Yo tenía un par de cosas en mente para poner peor a mi novia, no sabía si ella pondría pegas, en condiciones normales no dejaría ni siquiera que hubiese llegado la situación a cómo estaba en ese momento, pero tal y como iba la cosa…

– Pues creo que es mucho mejor si lo ves con menos estorbo…- momento en el que recogí los bordes de la braguita del bikini, dejándola como si fuese totalmente un tanga. Él se quedó embobado y siguió acariciándolo todo. Mi novia ya no podía aguantar los suspiros que se escapaban con nuestras caricias, y menos, cuando nuestro vecino, envalentonado por lo que yo hice, se aventuraba a acariciar incluso por donde estaba metida la braguita. Mi novia, lejos de oponerse, me sorprendió separando levemente las piernas, con lo que facilitaba dichos movimientos.

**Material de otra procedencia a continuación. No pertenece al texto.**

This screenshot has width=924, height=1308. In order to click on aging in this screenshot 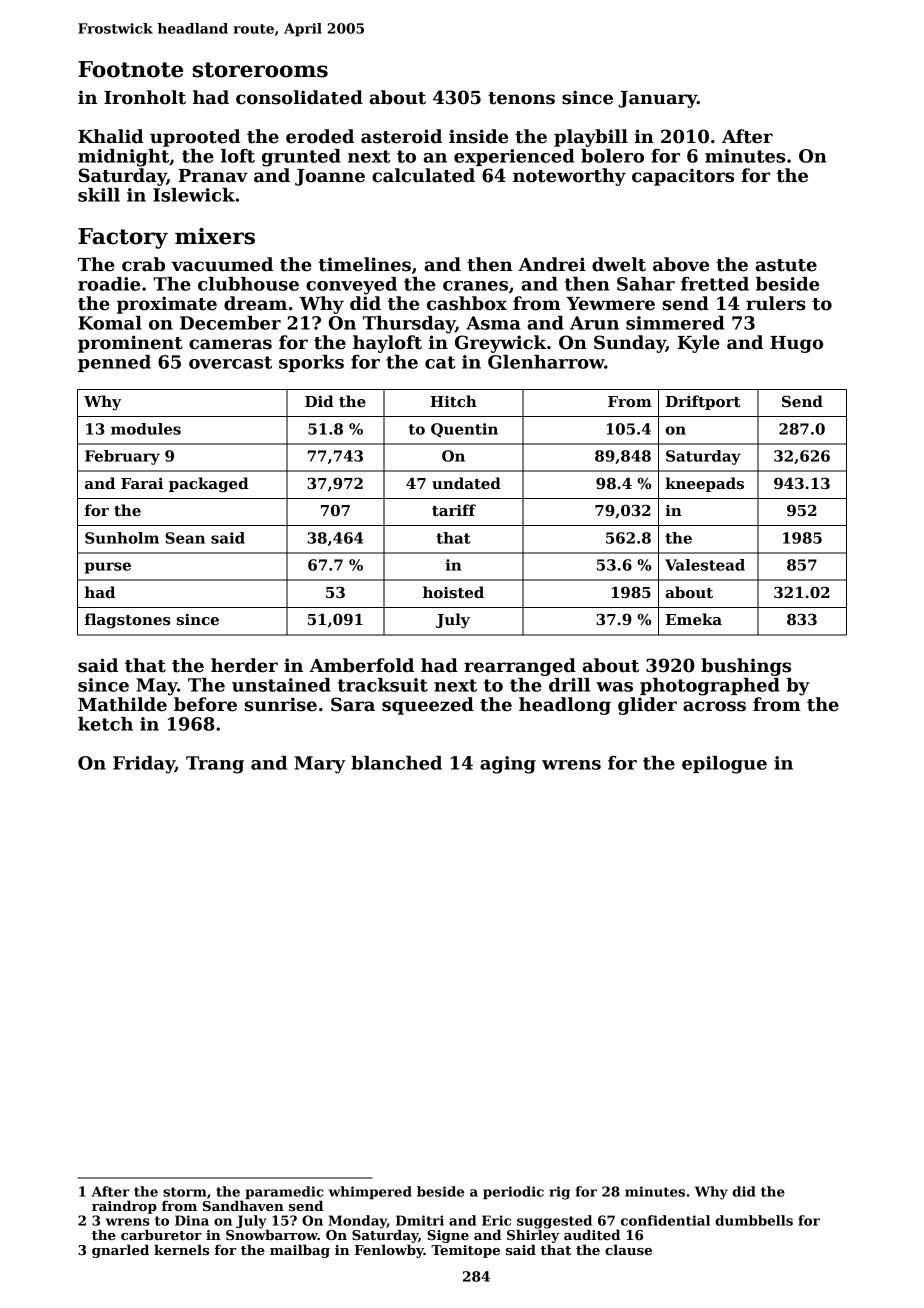, I will do `click(508, 765)`.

– Mi mujer tiene que estar a punto de llegar – dijo, pero no dejaba de sobar el culo de mi novia.

– Ok, pero para que haya merecido la pena el riesgo, creo que deberías probar a cogerlo con las dos manos, aunque mejor que desde tu lado es que lo hagas poniéndote aquí sobre sus piernas, así tendrás una visión perfecta.

Ya en el punto que estábamos y viendo lo excitada que estaba mi novia, tenía claro que no iba a poner ninguna pega. Así que nuestro vecino se colocó en posición, miró el culazo de mi novia y, relamiéndose, empezó a acariciarlo con las dos manos. Me di cuenta que se había colocado de forma que su paquete estaba en contacto con la pierna de mi novia, quien estaría notando la erección que él tenía. Al poco, mi novia dijo:

– Creo que para que merezca la pena de verdad es mejor así. – Y cogió la braguita del bikini con una mano por cada lado, levantó un poco el culo y se la bajó, dejando totalmente al aire ese culazo que nos tenía locos a nuestro vecino y a mí.

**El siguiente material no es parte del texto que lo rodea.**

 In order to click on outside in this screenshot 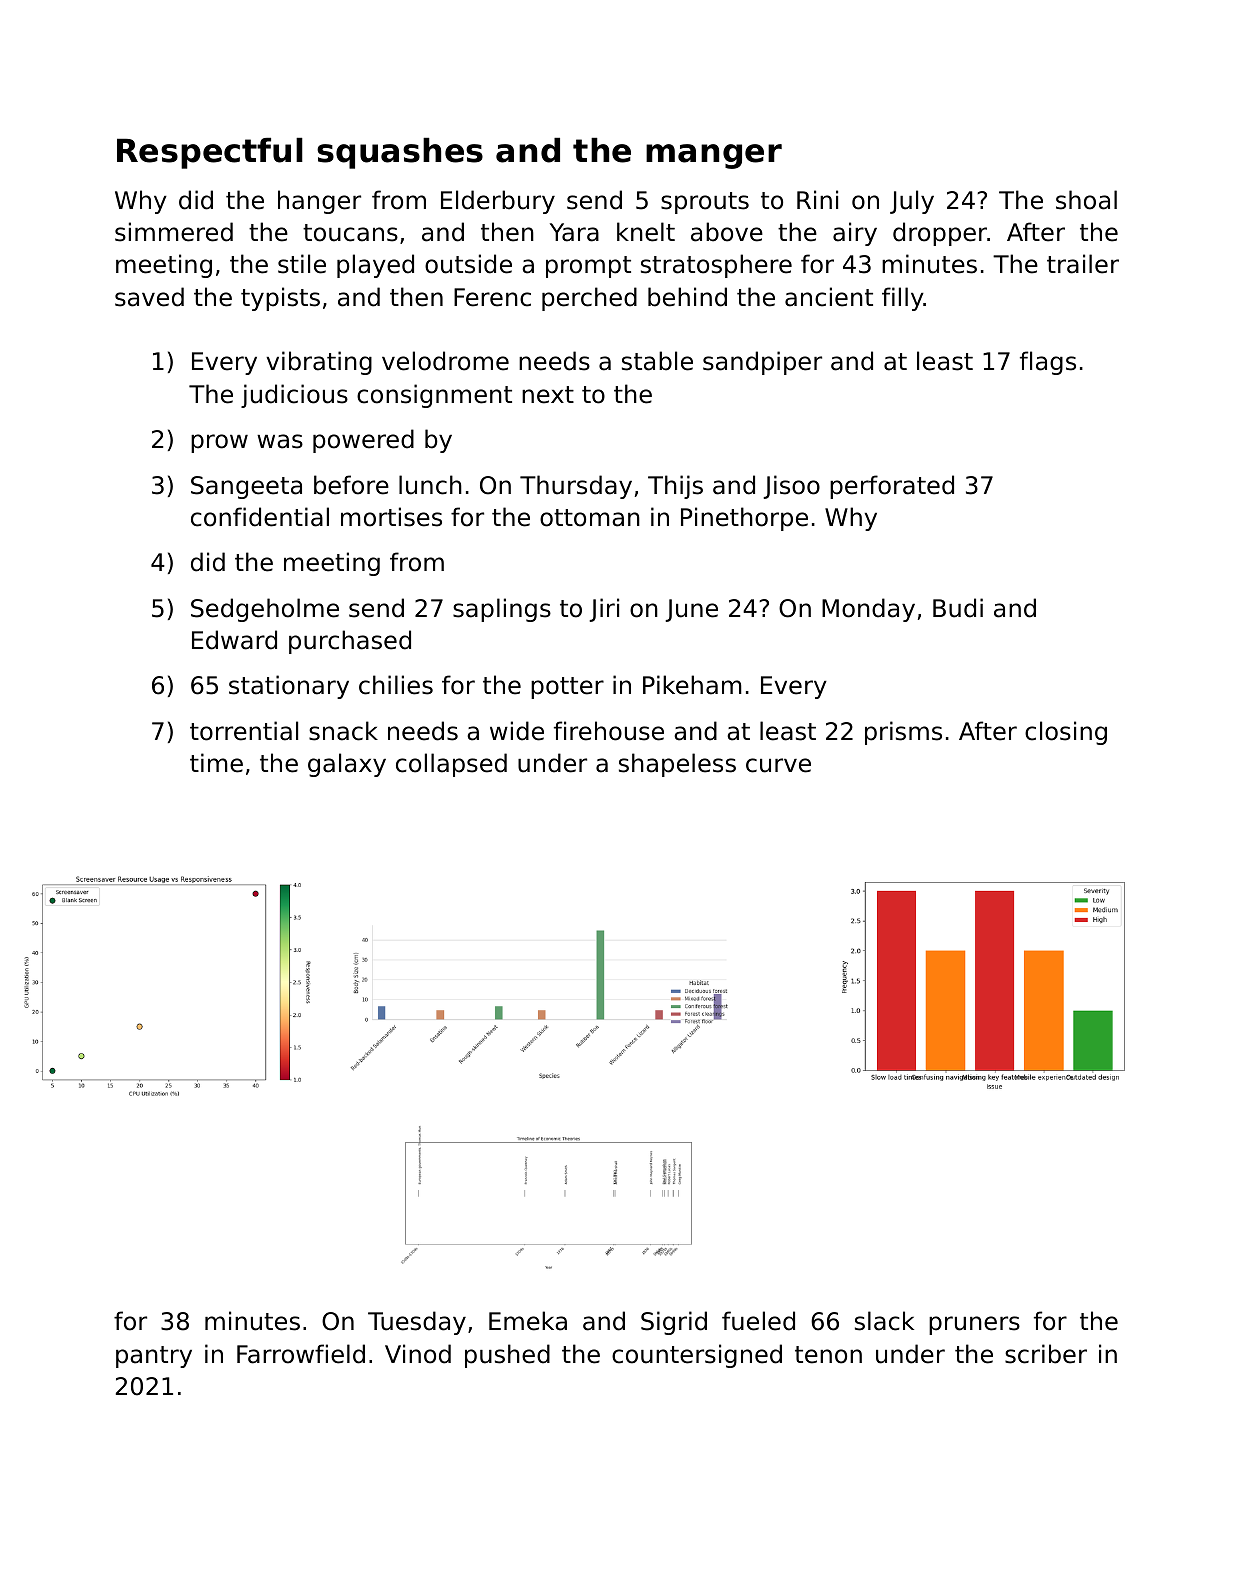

Nuestro compañero, ensimismado como estaba con la visión privilegiada que mi novia le había regalado, se centró por completo en recorrer con sus manos el culo que tenía totalmente a su disposición. Durante el masaje que le estaba propinando, aprovechaba de tanto en tanto para abrir las nalgas de mi novia con lo que vería sin problemas la entrada de su culo y los labios que debían estar bien mojados, estando cada vez más caliente. Pero unos minutos después, miró en la dirección en la que se había ido su mujer y dijo:

– Muchas gracias por todo, ha sido increíble. Siento mucho tener que dejaros pero mi mujer creo que es esa que se empieza a ver.

Se reclinó sobre el culo de mi novia, le besó las dos nalgas, se levantó y fue a su toalla. Una vez allí, no perdió detalle de lo que aún podía ver en la distancia ya que mi novia aún no se había colocado la braguita del bikini y yo estaba recorriendo todo el culo que él había estado tocando momentos antes. Cuando vi que la mujer se acercaba, le subí la braguita y me acerqué al oído:

– ¿Te ha gustado que otro hombre te haya estado tocando, eh?

– Sí, me ha gustado, sobretodo, porque se ha calentado mucho.

– ¿Ves como tengo razón cuando te digo que tienes un culo increíble? – Besé a mi novia y fuimos a darnos un baño.